Of course, this is still a horror series at heart, and there are plenty of ghoulish thrills. This series aired at a time in the late 1980s when violence on television was quite the controversy, and the creators of Friday the 13th: The Series were on the front lines, by pushing the blood and gore as far as they could.
This season’s top five best gross-outs:
5: When a dead guy comes back to life, he opens his mouth by parting this sticky film holding his lips together
4: A woman whose wrists won’t stop bleeding
3: Slimy face meltings galore inside the house of wax
2: A woman vomits up her own still-beating heart
1: Jack in his pink bathrobe (shudder…)
This brings us back to the whole “cheesiness” argument. The main cast plays their roles with earnestness, which is appreciated, but even they can overdo it at times. Meanwhile, most of the various villain and/or victim characters in one-off episodes ham it up big time. Storywise, a lot of the episodes follow the usual slasher formula, where we meet the villain and then the potential victims, and it’s immediately obvious which victims will get picked off in which order. Fortunately, though, not every episode sticks to this formula, so you never know when the writers will pull a fast one on you.
Continuity is all over the place. There are a lot of fun references to past episodes, and these are great fun for fans to watch for. On the other hand, how many times have we seen Ryan fall madly in love with a woman, only to have forgotten her by the time the next episode comes around and he’s introduced to a new love interest? Also, too many episodes begin with an old friend and/or long-lost family member paying a surprise visit to the store. How many random old friends do these people have?

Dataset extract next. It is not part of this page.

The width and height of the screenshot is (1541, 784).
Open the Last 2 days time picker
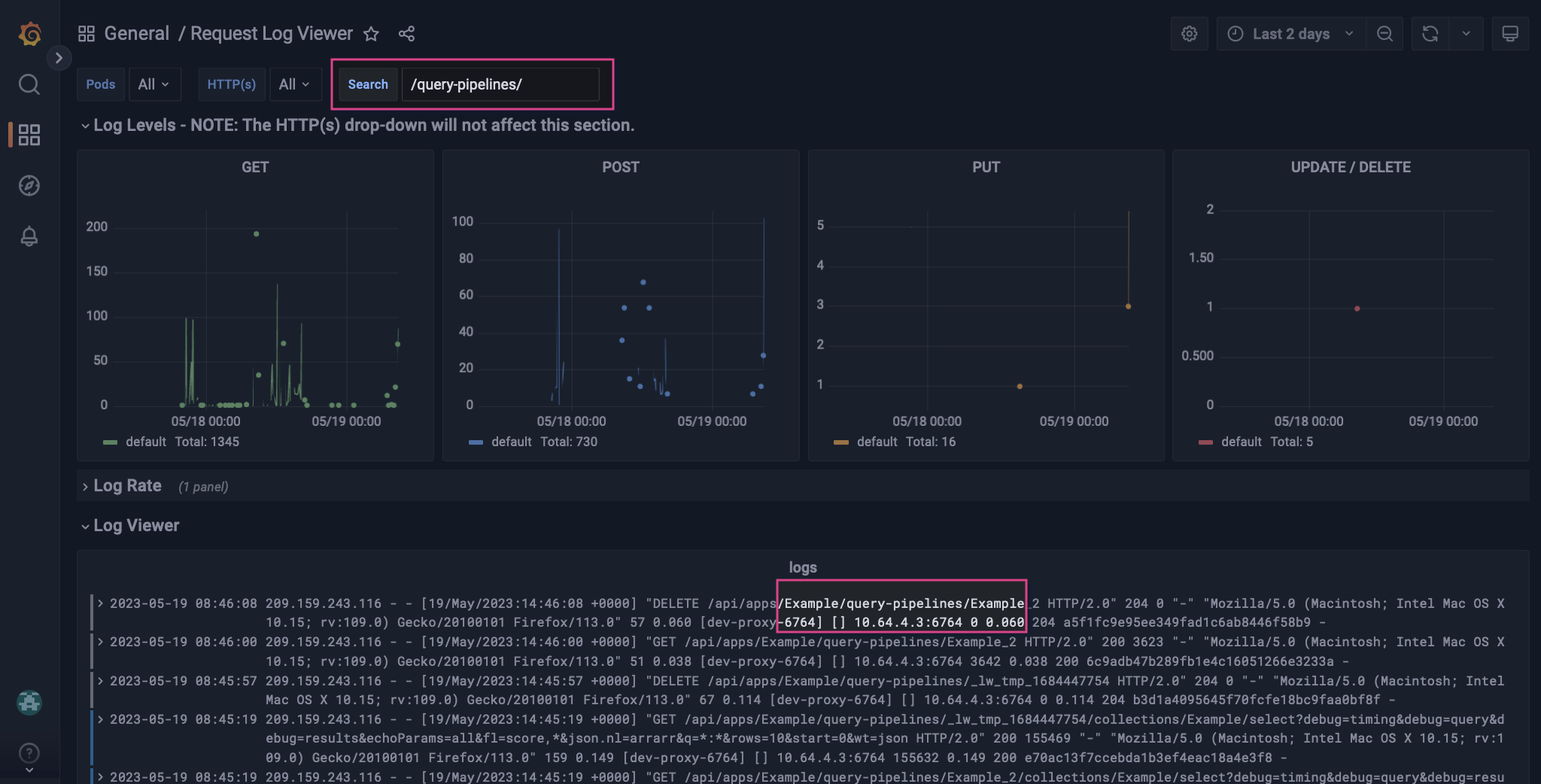(1289, 33)
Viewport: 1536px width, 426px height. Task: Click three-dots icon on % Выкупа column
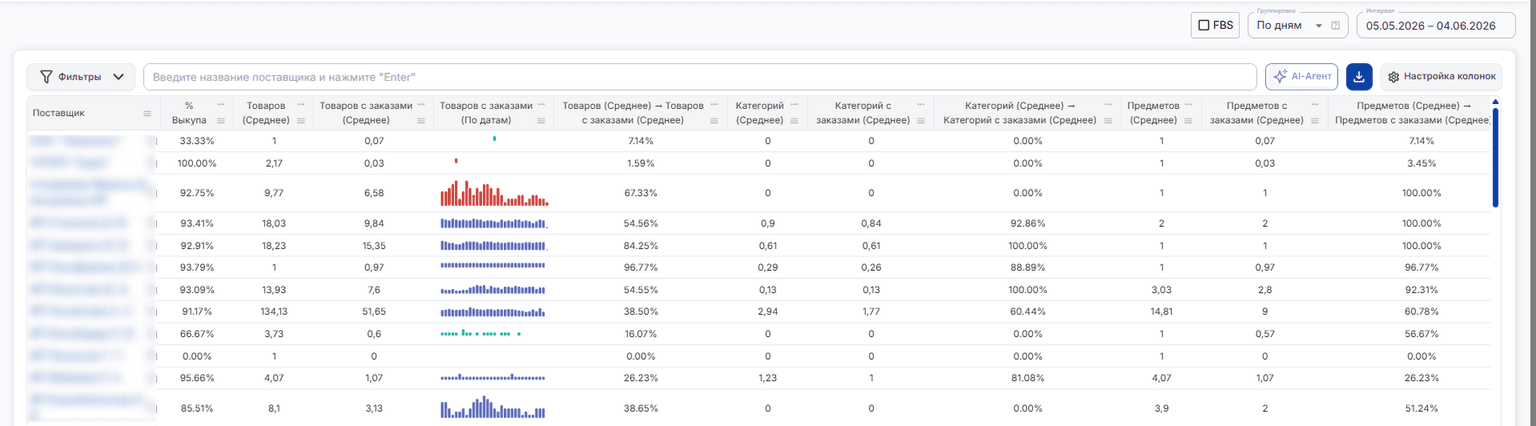pyautogui.click(x=220, y=104)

All 26 episodes are here on this six-disc set. The full frame picture is mostly good, although some dark scenes can look grey and washed out. The stereo sound is more hit or miss. The sound effects and score sound good, but they tend to overwhelm the actors’ dialogue at times. The lack of subtitles doesn’t help, either. There are no extras, making this another disappointment. Seriously, I can find promotional materials, vintage actor interviews, and even the blooper reel on YouTube, but not on the actual DVDs? Shame.
Yes, this show is cheesy, low budget horror. But, it’s fun cheesy low budget horror. It’s just goofy enough to put a smile on your face, but, at the same time, it’s just smart enough so that you won’t hate yourself for watching it.